# Double-bracket Gradient Descent Stratgies
This notebook demonstrates the gradient descent strategies for double-bracket rotations. The mehods uses a numerical method to find the gradient of the cost function with respect to the diagonal operator, and thereby variate the diagonal operator of the rotation. 

Finding the gradient requires the parameterization of the diagonal operator, and there are two ways of doing so:

1. Pauli-basis: $D(B,J)= \sum B_i Z_i + \sum J_{ij}Z_iZ_j + ...$
2. Computational-basis: $D(A)=\sum A_i|i\rangle\langle i|$

In [None]:
from qibo.models.dbi.double_bracket import DoubleBracketIteration, DoubleBracketGeneratorType, DoubleBracketScheduling, DoubleBracketCostFunction
from qibo.models.dbi.utils import generate_pauli_operator_dict, decompose_into_pauli_basis, params_to_diagonal_operator, ParameterizationTypes
from copy import deepcopy
from qibo.models.dbi.utils_dbr_strategies import gradient_descent
import numpy as np
from qibo import set_backend, hamiltonians
from qibo.hamiltonians import Hamiltonian
from qibo.quantum_info import random_hermitian
import matplotlib.pyplot as plt

In [None]:
def visualize_matrix(matrix, title=""):
    """Visualize hamiltonian in a heatmap form."""
    fig, ax = plt.subplots(figsize=(5,5))
    ax.set_title(title)
    try:
        im = ax.imshow(np.absolute(matrix), cmap="inferno")
    except TypeError:
        im = ax.imshow(np.absolute(matrix.get()), cmap="inferno")
    fig.colorbar(im, ax=ax)

def s_hist_to_plot(s_hist):
    # convert list of step durations taken to plotable
    s_plot = [0] * len(s_hist)
    for i in range(len(s_hist)):
        if i != 0:
            s_plot[i] = s_plot[i-1] + s_hist[i]
    return s_plot

# Random Hamiltonian

In [None]:
# set the qibo backend (we suggest qibojit if N >= 20)
set_backend("qibojit", platform="numba")

# hamiltonian parameters
nqubits = 5
seed = 10

# define the hamiltonian
h0 = random_hermitian(2**nqubits, seed=seed)
dbi = DoubleBracketIteration(
    Hamiltonian(nqubits, h0),
    mode=DoubleBracketGeneratorType.single_commutator,
    scheduling=DoubleBracketScheduling.hyperopt,
    cost=DoubleBracketCostFunction.off_diagonal_norm
)
# vosualize the matrix
visualize_matrix(dbi.h.matrix, title="Target hamiltonian")

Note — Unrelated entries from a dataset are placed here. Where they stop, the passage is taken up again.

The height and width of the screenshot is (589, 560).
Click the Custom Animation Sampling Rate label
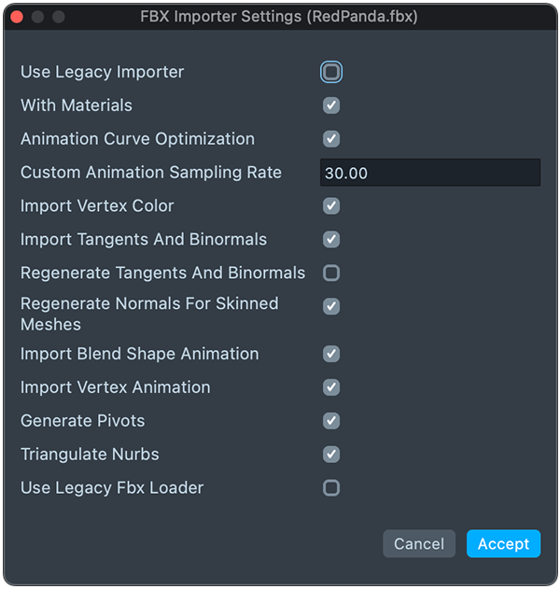pos(151,173)
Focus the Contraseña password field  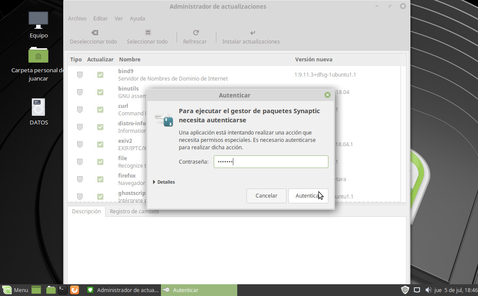tap(270, 162)
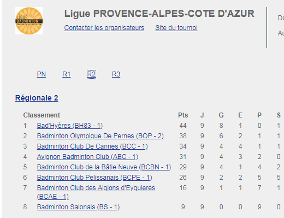Open Badminton Olympique De Pernes team
The width and height of the screenshot is (284, 218).
click(100, 136)
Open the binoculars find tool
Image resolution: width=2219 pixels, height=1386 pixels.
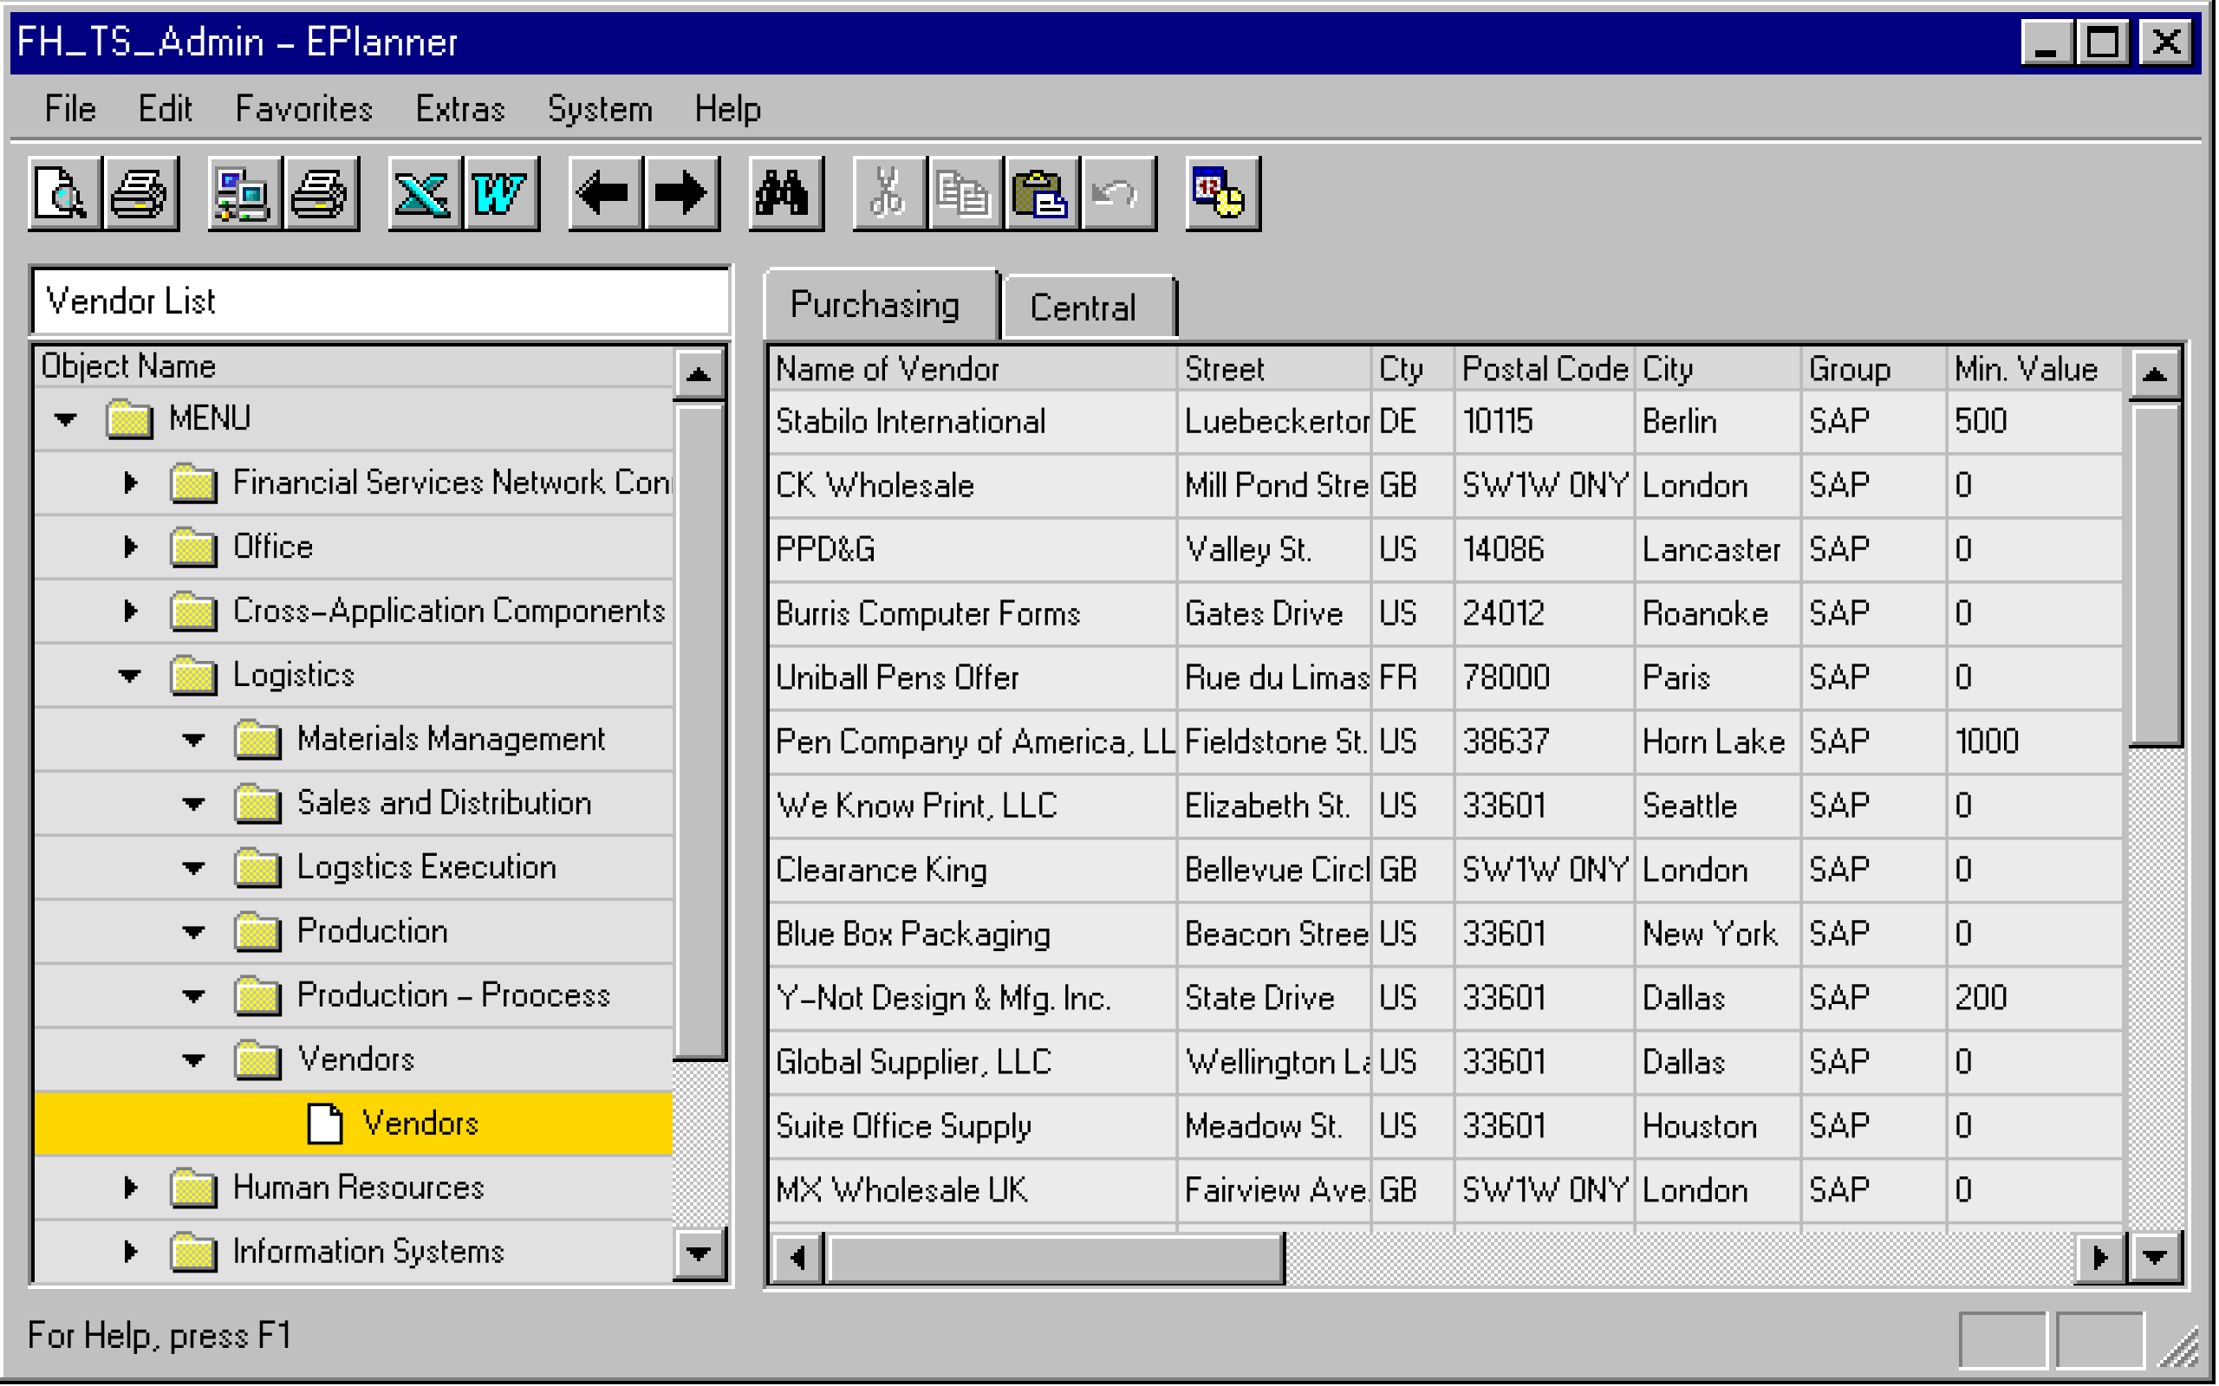[x=784, y=193]
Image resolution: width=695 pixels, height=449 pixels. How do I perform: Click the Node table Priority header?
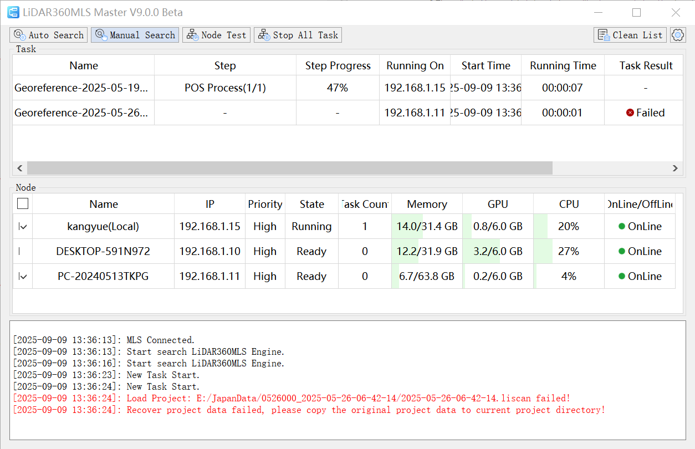pos(265,204)

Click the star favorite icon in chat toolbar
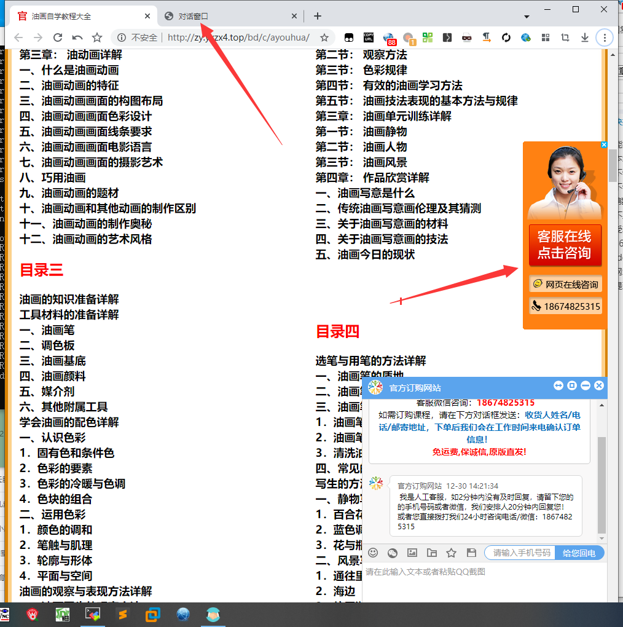point(450,553)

Then we set up the required parameters for gradient descent.

In [None]:
# Pauli-basis
pauli_operator_dict = generate_pauli_operator_dict(nqubits)
pauli_operators = list(pauli_operator_dict.values())
# let initial d be approximation of $\Delta(H)
d_coef_pauli = decompose_into_pauli_basis(dbi.diagonal_h_matrix, pauli_operators=pauli_operators)
d_pauli = sum([d_coef_pauli[i]*pauli_operators[i] for i in range(nqubits)])

# Computational basis
d_coef_computational_partial = d_pauli.diagonal()
d_coef_computational_full = dbi.diagonal_h_matrix.diagonal()
d_computational_partial = params_to_diagonal_operator(d_coef_computational_partial, nqubits, ParameterizationTypes.computational, normalize=False)
d_computational_full = params_to_diagonal_operator(d_coef_computational_full, nqubits, ParameterizationTypes.computational, normalize=False)

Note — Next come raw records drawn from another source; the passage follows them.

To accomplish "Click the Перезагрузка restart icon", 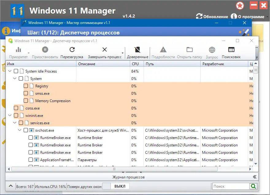I will tap(72, 50).
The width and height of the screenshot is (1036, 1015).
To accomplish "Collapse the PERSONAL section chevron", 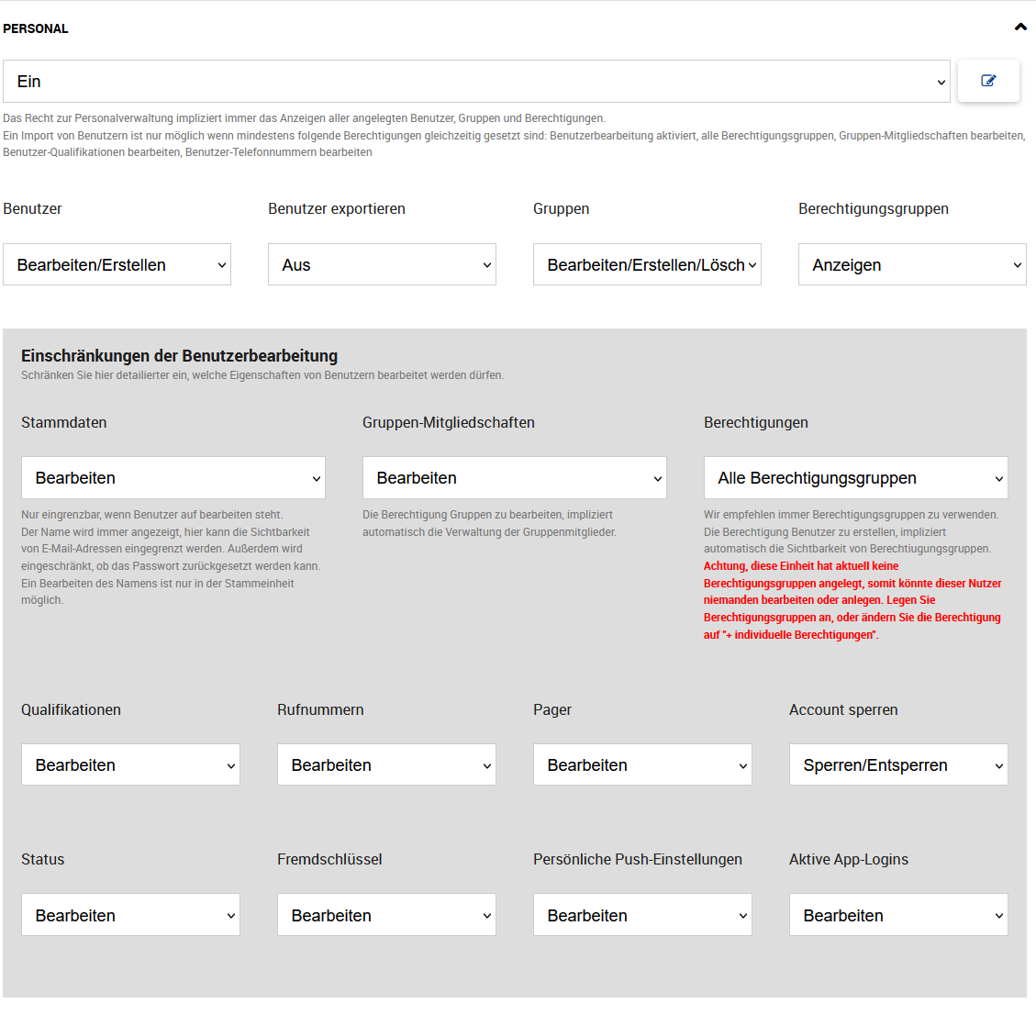I will pyautogui.click(x=1020, y=28).
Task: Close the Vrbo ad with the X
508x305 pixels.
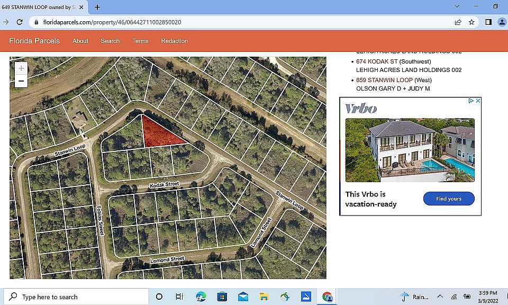Action: pos(478,101)
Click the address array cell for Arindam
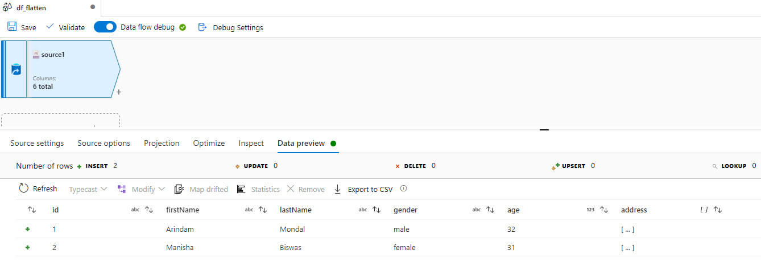This screenshot has height=262, width=761. coord(627,229)
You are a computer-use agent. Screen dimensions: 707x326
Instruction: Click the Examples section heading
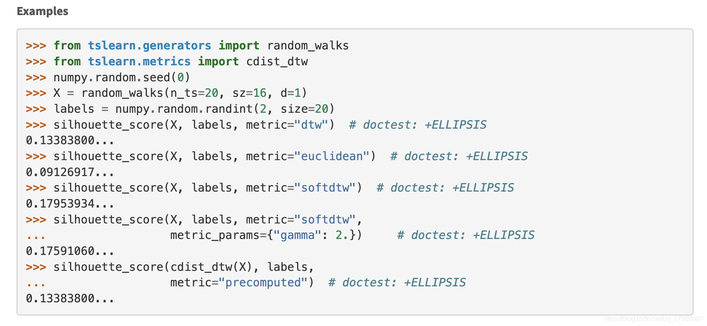pos(43,11)
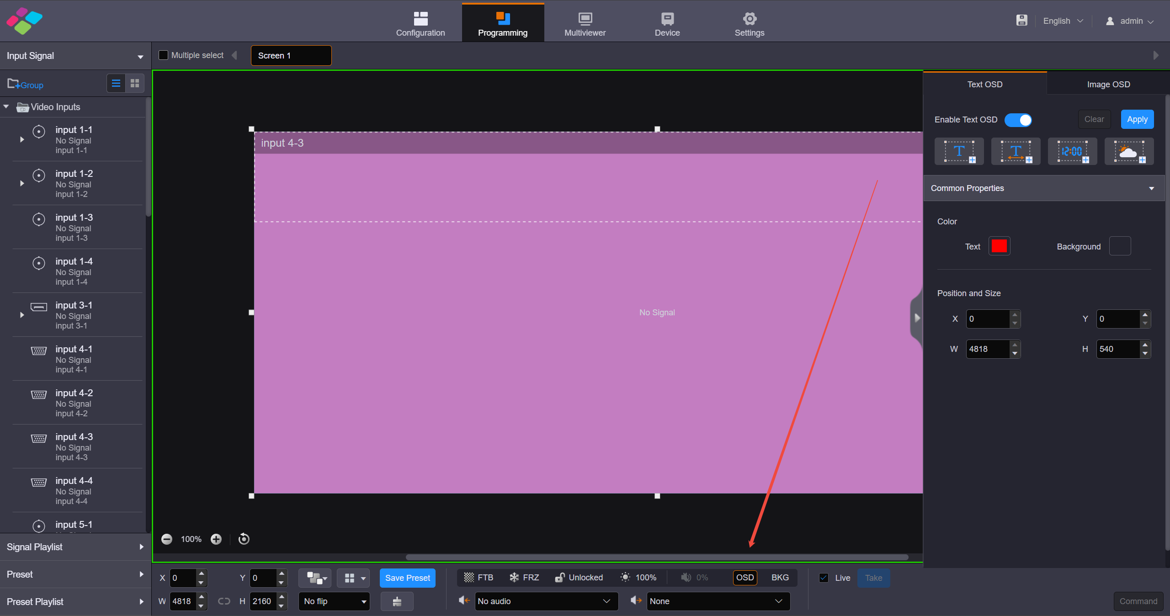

plt.plot(d_coef_computational_partial, label="computational basis partial")
plt.plot(d_coef_computational_full, label=r"computational basis full = $\Delta(H)$")
plt.legend()
plt.title(r"Diagonal entries of $D$")


Now we want to compare 3 scenarios:

1. Pauli-basis: an approximation to the diagonal of $H$
2. Computational-partial: same as 1. in the computational basis.
3. Computational-full: a full parameterization of the diagonal of $H$ in the computational basis.

In [None]:
# 1. Pauli-basis
NSTEPS = 5
dbi_pauli = deepcopy(dbi)
loss_hist_pauli, d_params_hist_pauli, s_hist_pauli = gradient_descent(dbi_pauli, NSTEPS, d_coef_pauli, ParameterizationTypes.pauli, pauli_operator_dict=pauli_operator_dict)

In [None]:
# 2. Computational_partial
dbi_computational_partial = deepcopy(dbi)
loss_hist_computational_partial, d_params_hist_computational_partiali, s_computational_partial = gradient_descent(dbi_computational_partial, NSTEPS, d_coef_computational_partial, ParameterizationTypes.computational)

In [None]:
# 3. Computational_full
dbi_computational_full = deepcopy(dbi)
loss_hist_computational_full, d_params_hist_computational_full, s_computational_full = gradient_descent(dbi_computational_full, NSTEPS, d_coef_computational_full, ParameterizationTypes.computational)

In [None]:
s_plot_pauli = s_hist_to_plot(s_hist_pauli)
s_plot_computational_partial = s_hist_to_plot(s_computational_partial)
s_plot_computational_full = s_hist_to_plot(s_computational_full)

In [None]:
plt.plot(s_plot_pauli, loss_hist_pauli, label="pauli basis", marker="o")
plt.plot(s_plot_computational_partial, loss_hist_computational_partial, label="computational partial", marker="o")
plt.plot(s_plot_computational_full, loss_hist_computational_full, label="computational full", marker="o")
plt.legend()
plt.title("Off-diagonal norm")
plt.ylabel(r"$||\sigma(H)||_{HS}$")
plt.xlabel("s")


# TFIM

In [None]:
# hamiltonian parameters
nqubits = 5
h = 3

# define the hamiltonian
h = hamiltonians.TFIM(nqubits=nqubits, h=h)
dbi = DoubleBracketIteration(
    h,
    mode=DoubleBracketGeneratorType.single_commutator,
    scheduling=DoubleBracketScheduling.hyperopt
)
# vosualize the matrix
visualize_matrix(dbi.h.matrix, title="Target hamiltonian")

In [None]:
# Pauli-basis
pauli_operator_dict = generate_pauli_operator_dict(nqubits)
pauli_operators = list(pauli_operator_dict.values())
# let initial d be approximation of $\Delta(H)
d_coef_pauli = decompose_into_pauli_basis(dbi.diagonal_h_matrix, pauli_operators=pauli_operators)
d_pauli = sum([d_coef_pauli[i]*pauli_operators[i] for i in range(nqubits)])

# Computational basis
d_coef_computational_partial = d_pauli.diagonal()
d_coef_computational_full = dbi.diagonal_h_matrix.diagonal()
d_computational_partial = params_to_diagonal_operator(d_coef_computational_partial, nqubits, ParameterizationTypes.computational, normalize=False)
d_computational_full = params_to_diagonal_operator(d_coef_computational_full, nqubits, ParameterizationTypes.computational, normalize=False)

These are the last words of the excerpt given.